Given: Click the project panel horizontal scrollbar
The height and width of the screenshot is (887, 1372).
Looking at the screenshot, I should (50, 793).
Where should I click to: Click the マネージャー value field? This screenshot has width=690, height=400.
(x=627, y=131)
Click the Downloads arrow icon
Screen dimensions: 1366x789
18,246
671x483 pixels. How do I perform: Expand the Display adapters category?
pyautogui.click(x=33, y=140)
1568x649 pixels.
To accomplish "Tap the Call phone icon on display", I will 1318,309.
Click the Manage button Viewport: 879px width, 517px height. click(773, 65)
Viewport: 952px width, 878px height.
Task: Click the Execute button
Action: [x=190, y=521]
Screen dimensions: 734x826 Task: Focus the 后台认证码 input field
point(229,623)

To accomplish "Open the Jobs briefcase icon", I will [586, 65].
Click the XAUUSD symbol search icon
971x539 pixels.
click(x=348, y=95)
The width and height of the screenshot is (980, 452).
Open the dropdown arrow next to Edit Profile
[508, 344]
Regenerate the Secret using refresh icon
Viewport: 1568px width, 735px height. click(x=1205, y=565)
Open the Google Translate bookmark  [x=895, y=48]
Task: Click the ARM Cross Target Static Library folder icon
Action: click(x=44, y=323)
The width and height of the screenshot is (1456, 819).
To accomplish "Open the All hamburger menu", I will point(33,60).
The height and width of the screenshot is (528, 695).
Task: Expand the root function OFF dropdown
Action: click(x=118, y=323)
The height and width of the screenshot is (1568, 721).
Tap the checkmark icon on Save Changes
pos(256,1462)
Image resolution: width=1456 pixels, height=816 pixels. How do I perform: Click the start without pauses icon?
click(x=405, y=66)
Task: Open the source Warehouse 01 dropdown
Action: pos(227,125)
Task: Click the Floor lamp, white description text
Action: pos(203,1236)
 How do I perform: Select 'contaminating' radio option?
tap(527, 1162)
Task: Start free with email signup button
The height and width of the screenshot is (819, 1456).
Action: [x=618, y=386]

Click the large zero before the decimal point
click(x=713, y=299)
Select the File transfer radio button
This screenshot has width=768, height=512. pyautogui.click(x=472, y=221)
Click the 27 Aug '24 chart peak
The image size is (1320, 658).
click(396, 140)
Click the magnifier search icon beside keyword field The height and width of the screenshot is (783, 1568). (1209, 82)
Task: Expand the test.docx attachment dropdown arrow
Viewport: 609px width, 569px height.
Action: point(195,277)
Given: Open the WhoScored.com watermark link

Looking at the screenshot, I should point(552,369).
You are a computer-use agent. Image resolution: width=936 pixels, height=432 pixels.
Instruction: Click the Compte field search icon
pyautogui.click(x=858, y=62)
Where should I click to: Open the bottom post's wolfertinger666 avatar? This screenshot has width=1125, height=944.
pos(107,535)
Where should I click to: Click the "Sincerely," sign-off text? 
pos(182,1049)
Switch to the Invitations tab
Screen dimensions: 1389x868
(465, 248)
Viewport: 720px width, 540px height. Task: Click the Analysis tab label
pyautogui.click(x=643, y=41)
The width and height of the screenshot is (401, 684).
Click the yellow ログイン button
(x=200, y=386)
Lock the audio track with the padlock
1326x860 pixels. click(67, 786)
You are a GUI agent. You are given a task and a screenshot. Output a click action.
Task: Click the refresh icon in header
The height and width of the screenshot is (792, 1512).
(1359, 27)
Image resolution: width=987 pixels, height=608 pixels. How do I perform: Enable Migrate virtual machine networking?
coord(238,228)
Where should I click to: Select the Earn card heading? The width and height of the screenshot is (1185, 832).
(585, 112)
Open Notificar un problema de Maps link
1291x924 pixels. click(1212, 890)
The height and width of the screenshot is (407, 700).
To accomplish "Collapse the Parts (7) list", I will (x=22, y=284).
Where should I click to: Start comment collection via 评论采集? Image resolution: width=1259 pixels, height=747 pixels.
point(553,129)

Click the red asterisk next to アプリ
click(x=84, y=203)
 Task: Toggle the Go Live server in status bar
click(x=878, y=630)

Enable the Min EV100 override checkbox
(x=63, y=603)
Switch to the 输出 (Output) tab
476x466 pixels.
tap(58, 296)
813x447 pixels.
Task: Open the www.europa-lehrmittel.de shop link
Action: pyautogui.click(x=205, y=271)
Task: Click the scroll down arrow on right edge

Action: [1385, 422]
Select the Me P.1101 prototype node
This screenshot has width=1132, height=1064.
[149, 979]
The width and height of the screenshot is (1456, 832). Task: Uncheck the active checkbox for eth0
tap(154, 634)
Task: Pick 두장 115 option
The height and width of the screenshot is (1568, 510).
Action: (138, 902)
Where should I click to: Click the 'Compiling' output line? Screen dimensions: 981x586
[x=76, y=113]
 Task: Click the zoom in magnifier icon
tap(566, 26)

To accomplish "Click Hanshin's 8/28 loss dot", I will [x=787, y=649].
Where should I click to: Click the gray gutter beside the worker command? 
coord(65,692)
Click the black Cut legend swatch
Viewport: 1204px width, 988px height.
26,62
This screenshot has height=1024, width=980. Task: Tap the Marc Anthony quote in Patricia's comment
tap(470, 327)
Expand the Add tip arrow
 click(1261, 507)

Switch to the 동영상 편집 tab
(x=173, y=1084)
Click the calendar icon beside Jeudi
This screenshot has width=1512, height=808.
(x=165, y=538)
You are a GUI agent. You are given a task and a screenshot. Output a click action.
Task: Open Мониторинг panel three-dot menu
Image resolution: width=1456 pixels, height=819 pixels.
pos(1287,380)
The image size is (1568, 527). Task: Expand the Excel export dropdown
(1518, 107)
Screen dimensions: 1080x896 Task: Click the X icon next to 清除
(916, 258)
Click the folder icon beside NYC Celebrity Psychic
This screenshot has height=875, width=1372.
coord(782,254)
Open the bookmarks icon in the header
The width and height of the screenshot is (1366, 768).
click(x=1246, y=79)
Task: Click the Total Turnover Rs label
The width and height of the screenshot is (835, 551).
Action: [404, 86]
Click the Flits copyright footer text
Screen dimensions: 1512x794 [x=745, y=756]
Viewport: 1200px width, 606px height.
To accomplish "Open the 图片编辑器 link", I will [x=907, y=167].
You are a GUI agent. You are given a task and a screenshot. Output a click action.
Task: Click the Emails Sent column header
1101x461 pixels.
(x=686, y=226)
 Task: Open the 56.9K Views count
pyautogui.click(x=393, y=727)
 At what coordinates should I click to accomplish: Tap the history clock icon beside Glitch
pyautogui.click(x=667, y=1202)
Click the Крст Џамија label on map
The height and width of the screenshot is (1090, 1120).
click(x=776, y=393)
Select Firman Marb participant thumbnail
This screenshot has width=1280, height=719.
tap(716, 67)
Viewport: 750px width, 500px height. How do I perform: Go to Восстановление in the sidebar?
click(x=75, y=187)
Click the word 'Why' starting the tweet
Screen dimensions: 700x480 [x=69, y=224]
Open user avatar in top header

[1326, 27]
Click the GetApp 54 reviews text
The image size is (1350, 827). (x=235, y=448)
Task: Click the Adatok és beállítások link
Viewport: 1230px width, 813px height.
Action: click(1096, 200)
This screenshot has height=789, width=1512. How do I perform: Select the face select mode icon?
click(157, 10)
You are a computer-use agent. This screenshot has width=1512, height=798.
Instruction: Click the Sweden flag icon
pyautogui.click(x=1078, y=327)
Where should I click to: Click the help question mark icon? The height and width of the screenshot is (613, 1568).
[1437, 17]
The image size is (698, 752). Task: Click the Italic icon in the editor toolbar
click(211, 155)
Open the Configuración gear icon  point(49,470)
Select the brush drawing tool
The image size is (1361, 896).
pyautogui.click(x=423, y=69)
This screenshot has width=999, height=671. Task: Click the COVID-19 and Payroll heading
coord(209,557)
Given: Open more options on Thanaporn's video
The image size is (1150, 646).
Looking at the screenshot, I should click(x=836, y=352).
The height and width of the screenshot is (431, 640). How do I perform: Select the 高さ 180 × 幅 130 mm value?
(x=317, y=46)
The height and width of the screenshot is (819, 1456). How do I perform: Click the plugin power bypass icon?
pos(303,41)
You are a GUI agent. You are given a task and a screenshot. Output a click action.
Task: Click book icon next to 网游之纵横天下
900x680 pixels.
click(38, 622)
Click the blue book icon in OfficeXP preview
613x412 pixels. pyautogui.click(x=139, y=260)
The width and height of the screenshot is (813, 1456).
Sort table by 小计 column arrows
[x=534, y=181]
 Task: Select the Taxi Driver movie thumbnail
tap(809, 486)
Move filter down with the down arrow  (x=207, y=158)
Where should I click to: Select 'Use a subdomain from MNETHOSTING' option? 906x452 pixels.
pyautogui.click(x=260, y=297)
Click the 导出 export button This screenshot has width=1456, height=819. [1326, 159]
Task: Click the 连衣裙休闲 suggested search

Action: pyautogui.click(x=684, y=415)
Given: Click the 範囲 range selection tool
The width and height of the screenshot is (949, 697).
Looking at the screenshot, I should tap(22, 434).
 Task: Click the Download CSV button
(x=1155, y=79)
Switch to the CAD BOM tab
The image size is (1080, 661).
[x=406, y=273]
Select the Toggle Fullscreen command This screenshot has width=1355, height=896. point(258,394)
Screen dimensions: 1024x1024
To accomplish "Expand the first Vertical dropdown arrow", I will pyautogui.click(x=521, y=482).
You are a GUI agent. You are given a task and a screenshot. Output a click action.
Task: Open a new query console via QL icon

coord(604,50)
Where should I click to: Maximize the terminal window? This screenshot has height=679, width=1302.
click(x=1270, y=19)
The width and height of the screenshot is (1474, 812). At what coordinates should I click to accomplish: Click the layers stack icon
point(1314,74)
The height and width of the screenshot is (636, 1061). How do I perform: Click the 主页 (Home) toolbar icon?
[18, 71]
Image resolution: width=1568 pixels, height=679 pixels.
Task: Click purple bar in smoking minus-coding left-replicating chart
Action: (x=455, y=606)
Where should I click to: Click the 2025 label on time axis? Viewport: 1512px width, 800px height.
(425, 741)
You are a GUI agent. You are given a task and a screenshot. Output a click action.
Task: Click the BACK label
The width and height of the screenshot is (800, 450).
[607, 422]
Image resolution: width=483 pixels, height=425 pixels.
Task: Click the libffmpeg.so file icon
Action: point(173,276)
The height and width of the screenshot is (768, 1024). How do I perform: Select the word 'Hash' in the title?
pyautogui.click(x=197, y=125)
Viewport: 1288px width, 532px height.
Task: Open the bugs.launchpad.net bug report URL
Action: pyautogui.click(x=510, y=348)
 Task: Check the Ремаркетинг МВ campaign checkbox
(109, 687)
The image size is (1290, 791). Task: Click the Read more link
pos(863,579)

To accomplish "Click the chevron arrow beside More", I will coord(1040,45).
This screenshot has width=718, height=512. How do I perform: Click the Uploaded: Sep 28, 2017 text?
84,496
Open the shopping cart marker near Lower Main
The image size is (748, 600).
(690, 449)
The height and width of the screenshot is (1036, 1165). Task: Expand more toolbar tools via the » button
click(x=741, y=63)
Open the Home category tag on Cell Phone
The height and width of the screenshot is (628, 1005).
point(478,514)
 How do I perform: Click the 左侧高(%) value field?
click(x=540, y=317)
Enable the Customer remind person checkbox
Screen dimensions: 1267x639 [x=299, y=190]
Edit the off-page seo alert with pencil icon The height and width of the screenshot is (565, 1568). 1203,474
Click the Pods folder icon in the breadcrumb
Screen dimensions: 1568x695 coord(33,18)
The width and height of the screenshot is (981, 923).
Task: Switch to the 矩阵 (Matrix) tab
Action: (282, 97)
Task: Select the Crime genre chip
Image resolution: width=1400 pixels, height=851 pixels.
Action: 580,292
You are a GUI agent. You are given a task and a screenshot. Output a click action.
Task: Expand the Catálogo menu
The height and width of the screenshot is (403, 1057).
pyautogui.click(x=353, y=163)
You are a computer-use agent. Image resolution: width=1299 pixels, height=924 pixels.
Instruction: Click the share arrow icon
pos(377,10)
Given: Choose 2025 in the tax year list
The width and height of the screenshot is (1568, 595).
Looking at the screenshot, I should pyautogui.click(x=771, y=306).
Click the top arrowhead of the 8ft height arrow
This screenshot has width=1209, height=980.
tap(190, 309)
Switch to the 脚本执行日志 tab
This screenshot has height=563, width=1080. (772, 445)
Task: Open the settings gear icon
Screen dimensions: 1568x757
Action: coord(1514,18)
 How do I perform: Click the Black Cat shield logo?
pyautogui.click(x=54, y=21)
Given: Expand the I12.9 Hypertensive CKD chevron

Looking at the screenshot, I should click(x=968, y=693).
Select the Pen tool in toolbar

# # #

### WORK TO DO
List the lines of the entries from the one containing "This screenshot has height=1024, width=980." through the one containing "pos(1287,380)", numbering each line and leaving out any blank ones.

### RESULT OF THE EXERCISE
1. This screenshot has height=1024, width=980. Task: Tap the Marc Anthony quote in Patricia's comment
2. tap(470, 327)
3. Expand the Add tip arrow
4.  click(1261, 507)
5. Switch to the 동영상 편집 tab
6. (x=173, y=1084)
7. Click the calendar icon beside Jeudi
8. This screenshot has width=1512, height=808.
9. (x=165, y=538)
10. You are a GUI agent. You are given a task and a screenshot. Output a click action.
11. Task: Open Мониторинг panel three-dot menu
12. Image resolution: width=1456 pixels, height=819 pixels.
13. pos(1287,380)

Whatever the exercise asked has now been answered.